SEITENTEXT:

Jetzt droht ein neuer Krieg an Europas GrenzeExplosionen und Raketen: Immer mehr Tote, Tausende evakuiert

Mit Artillerie, Raketen und Drohnen hat Aserbaidschan die von Armeniern bewohnte Region Berg-Karabach angegriffen. Baku spricht von einer „Antiterroroperation“ gegen Armeniens Militär – doch es werden tote und verletzte Zivilisten und Zivilistinnen gemeldet. Es droht ein neuer Krieg.

Im Südkaukasus hat Aserbaidschan einen neuen Militäreinsatz zur Eroberung der Konfliktregion Berg-Karabach gestartet. Das Verteidigungsministerium der autoritär geführten Ex-Sowjetrepublik sprach am Dienstag von einer „Antiterroroperation lokalen Charakters zur Wiederherstellung der verfassungsmäßigen Ordnung“ in der Region.

Mehrere Stunden nach dem Beginn des aserbaidschanischen Militäreinsatzes ist die Zahl der Toten in der betroffenen Region Berg-Karabach nach örtlichen Angaben auf 27 gestiegen.

ARBEITSAUFTRAG A: Gib im Artikel über Berg-Karabach den Absatz, der mit „Mit Artillerie, Raketen und Drohnen“ beginnt, in kürzerer Form wieder. Die wichtigsten Fakten sollen erhalten bleiben.
ARBEITSAUFTRAG B: Zähle alle Waffen auf, mit denen Aserbaidschan laut dem Artikel über Berg-Karabach angegriffen hat.
ARBEITSAUFTRAG C: Ändere im Artikel über Berg-Karabach den Abschnitt, der mit „Jetzt droht ein“ beginnt und bis „auf 27 gestiegen.“ reicht. Setze dabei „Mittwoch“ an die Stelle von „Dienstag“.

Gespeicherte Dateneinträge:
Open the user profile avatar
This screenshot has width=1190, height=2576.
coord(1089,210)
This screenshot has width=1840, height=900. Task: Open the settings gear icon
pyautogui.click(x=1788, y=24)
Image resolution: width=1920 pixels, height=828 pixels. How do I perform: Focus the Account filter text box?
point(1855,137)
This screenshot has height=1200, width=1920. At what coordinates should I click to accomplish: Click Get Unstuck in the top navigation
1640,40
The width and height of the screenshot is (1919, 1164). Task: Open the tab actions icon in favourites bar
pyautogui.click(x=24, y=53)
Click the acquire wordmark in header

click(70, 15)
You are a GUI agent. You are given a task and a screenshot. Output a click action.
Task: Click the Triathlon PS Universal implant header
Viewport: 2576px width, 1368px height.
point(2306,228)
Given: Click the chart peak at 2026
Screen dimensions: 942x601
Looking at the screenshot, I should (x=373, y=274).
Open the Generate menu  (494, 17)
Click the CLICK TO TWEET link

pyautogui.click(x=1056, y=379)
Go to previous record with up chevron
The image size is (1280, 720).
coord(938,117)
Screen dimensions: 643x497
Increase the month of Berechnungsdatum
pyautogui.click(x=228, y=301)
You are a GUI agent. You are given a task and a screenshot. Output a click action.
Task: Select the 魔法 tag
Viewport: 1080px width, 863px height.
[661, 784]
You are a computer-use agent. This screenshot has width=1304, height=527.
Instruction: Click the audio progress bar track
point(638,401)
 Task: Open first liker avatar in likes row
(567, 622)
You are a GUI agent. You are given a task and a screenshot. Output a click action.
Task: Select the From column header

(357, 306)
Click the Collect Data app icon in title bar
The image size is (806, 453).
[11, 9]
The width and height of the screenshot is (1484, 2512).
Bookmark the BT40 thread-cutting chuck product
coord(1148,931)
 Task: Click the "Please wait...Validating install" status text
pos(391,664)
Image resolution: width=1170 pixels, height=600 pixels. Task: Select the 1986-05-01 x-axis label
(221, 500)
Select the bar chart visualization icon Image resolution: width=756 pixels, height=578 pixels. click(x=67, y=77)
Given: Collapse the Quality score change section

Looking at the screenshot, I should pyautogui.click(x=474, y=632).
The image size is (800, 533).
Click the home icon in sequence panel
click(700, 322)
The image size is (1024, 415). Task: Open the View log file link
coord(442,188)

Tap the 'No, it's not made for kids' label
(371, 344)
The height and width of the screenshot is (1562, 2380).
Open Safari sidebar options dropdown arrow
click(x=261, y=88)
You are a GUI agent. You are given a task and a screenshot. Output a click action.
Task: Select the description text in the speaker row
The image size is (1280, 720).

VOLLSTÄNDIGE ANTWORT A: Aserbaidschan hat die von Armeniern bewohnte Region Berg-Karabach mit Artillerie, Raketen und Drohnen angegriffen. Baku nennt das eine „Antiterroroperation“ gegen Armeniens Militär, gemeldet werden aber tote und verletzte Zivilisten. Ein neuer Krieg droht.

VOLLSTÄNDIGE ANTWORT B:
- Artillerie
- Raketen
- Drohnen

VOLLSTÄNDIGE ANTWORT C:
Jetzt droht ein neuer Krieg an Europas GrenzeExplosionen und Raketen: Immer mehr Tote, Tausende evakuiert

Mit Artillerie, Raketen und Drohnen hat Aserbaidschan die von Armeniern bewohnte Region Berg-Karabach angegriffen. Baku spricht von einer „Antiterroroperation“ gegen Armeniens Militär – doch es werden tote und verletzte Zivilisten und Zivilistinnen gemeldet. Es droht ein neuer Krieg.

Im Südkaukasus hat Aserbaidschan einen neuen Militäreinsatz zur Eroberung der Konfliktregion Berg-Karabach gestartet. Das Verteidigungsministerium der autoritär geführten Ex-Sowjetrepublik sprach am Mittwoch von einer „Antiterroroperation lokalen Charakters zur Wiederherstellung der verfassungsmäßigen Ordnung“ in der Region.

Mehrere Stunden nach dem Beginn des aserbaidschanischen Militäreinsatzes ist die Zahl der Toten in der betroffenen Region Berg-Karabach nach örtlichen Angaben auf 27 gestiegen.